The above code can partition it into windows of roughly the same size:
Trade(0,1514865629715,2018-01-02T04:00:29.715706404,169.1,514)
Trade(0,1514869709327,2018-01-02T05:08:29.327113252,169.1,774)
Trade(0,1514873215373,2018-01-02T06:06:55.373584329,169.34,300)
Trade(0,1514873228153,2018-01-02T06:07:08.153291898,169.34,464)
Trade(0,1514873242838,2018-01-02T06:07:22.838656715,169.34,600)
Trade(0,1514873294898,2018-01-02T06:08:14.898397117,169.34,500)
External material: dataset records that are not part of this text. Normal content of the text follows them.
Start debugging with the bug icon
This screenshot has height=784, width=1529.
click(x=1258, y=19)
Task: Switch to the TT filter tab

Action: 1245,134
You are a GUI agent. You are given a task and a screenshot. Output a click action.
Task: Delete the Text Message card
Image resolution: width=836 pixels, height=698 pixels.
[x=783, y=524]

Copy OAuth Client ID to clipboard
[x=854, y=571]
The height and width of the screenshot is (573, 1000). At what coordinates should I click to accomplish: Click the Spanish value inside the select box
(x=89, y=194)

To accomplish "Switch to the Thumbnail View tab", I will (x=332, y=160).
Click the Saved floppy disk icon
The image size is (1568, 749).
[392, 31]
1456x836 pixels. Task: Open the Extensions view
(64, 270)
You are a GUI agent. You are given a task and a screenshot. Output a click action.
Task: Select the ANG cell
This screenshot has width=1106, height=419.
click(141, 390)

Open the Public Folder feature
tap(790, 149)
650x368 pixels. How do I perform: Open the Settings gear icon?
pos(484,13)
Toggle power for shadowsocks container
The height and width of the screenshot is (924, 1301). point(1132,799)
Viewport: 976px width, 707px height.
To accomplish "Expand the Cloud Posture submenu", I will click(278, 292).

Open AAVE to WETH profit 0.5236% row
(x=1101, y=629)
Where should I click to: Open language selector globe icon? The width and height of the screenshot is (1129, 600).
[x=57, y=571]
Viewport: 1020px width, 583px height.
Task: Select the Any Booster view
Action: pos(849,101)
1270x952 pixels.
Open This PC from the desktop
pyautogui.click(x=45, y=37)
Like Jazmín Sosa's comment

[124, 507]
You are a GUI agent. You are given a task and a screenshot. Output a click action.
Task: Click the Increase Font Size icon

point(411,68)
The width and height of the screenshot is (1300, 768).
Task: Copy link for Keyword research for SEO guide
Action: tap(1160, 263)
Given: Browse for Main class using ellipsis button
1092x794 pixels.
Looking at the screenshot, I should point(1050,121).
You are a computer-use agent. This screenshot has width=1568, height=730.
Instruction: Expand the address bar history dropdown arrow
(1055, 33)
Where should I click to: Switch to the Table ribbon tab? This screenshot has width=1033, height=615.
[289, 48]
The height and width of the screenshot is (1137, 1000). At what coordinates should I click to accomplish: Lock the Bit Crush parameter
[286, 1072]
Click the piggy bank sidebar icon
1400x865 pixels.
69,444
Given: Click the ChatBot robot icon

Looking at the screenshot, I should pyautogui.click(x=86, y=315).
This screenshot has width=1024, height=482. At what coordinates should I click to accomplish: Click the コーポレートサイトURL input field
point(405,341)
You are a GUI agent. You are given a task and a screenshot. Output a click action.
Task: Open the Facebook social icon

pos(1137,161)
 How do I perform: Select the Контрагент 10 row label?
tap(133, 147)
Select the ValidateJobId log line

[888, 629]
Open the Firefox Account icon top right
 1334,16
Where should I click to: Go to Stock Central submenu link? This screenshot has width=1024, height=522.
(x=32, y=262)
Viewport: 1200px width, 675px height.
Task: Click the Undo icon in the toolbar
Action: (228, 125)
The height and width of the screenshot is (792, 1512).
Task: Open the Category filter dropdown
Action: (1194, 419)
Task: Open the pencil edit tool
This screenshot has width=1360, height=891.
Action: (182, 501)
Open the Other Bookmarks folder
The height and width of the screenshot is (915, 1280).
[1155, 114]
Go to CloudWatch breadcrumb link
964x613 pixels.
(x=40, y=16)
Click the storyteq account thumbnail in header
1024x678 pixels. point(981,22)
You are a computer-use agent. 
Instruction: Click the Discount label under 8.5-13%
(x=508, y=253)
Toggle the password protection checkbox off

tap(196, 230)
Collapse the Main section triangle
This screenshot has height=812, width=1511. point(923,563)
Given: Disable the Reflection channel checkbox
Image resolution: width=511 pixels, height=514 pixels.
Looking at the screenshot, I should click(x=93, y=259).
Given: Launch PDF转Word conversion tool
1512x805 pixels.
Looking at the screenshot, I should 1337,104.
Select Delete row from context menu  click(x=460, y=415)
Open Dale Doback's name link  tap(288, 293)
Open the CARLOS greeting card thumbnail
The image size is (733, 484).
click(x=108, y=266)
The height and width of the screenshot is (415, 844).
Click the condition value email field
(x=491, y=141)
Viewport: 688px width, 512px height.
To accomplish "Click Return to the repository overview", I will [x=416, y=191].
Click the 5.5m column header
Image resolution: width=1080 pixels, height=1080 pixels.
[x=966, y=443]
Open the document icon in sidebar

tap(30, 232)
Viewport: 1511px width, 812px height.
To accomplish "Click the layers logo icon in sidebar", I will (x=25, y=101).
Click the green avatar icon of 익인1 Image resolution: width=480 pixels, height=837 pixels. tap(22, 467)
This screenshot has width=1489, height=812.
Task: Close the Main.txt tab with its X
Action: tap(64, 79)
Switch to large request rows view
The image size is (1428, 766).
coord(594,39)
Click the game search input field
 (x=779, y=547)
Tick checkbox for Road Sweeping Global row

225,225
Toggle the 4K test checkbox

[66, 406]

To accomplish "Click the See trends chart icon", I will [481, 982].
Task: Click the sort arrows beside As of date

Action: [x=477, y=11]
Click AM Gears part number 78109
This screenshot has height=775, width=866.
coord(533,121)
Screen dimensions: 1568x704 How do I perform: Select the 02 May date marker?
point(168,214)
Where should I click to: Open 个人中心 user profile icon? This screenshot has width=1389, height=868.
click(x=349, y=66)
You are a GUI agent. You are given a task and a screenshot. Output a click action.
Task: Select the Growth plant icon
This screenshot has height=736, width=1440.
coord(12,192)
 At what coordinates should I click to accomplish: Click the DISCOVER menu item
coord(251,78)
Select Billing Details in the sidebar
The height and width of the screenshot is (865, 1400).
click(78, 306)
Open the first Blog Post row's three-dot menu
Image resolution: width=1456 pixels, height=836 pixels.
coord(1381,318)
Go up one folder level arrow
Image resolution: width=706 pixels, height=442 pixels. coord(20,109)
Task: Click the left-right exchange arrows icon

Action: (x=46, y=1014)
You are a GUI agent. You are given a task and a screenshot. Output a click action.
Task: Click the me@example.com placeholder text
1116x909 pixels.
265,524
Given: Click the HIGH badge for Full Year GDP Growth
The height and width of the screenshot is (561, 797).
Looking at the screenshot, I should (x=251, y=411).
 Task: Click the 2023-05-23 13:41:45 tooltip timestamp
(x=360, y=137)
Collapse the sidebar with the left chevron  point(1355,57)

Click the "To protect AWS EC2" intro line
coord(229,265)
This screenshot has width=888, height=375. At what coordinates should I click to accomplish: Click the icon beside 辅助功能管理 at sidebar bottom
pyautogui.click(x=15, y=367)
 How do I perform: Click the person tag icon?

Trade(0,1514873299492,2018-01-02T06:08:19.492589659,169.34,400)
Trade(0,1514873332251,2018-01-02T06:08:52.251339070,169.34,500)
Trade(0,1514873337928,2018-01-02T06:08:57.928680090,169.34,1000)
Trade(0,1514873338078,2018-01-02T06:08:58.078221995,169.34,1000)
Now I like to partition the data so that the volume is exactly matching the trigger value. For this I would need to change the data slightly by splitting a trade at the end of an interval into two parts, one that belongs to the actual window being fired, and the remaining volume that is above the trigger value, has to be assigned to the next window.
Can that be handled with some custom aggregation function? It would need to know the results from the previous window(s) though and I was not able to find out how to do that.
Any ideas from Apache Flink experts how to handle that case?
Adding an evictor does not work as it only purges some elements at the beginning.
I hope the change from Spark Structured Streaming to Flink was a good choice, as I have later even more complicated situations to handle.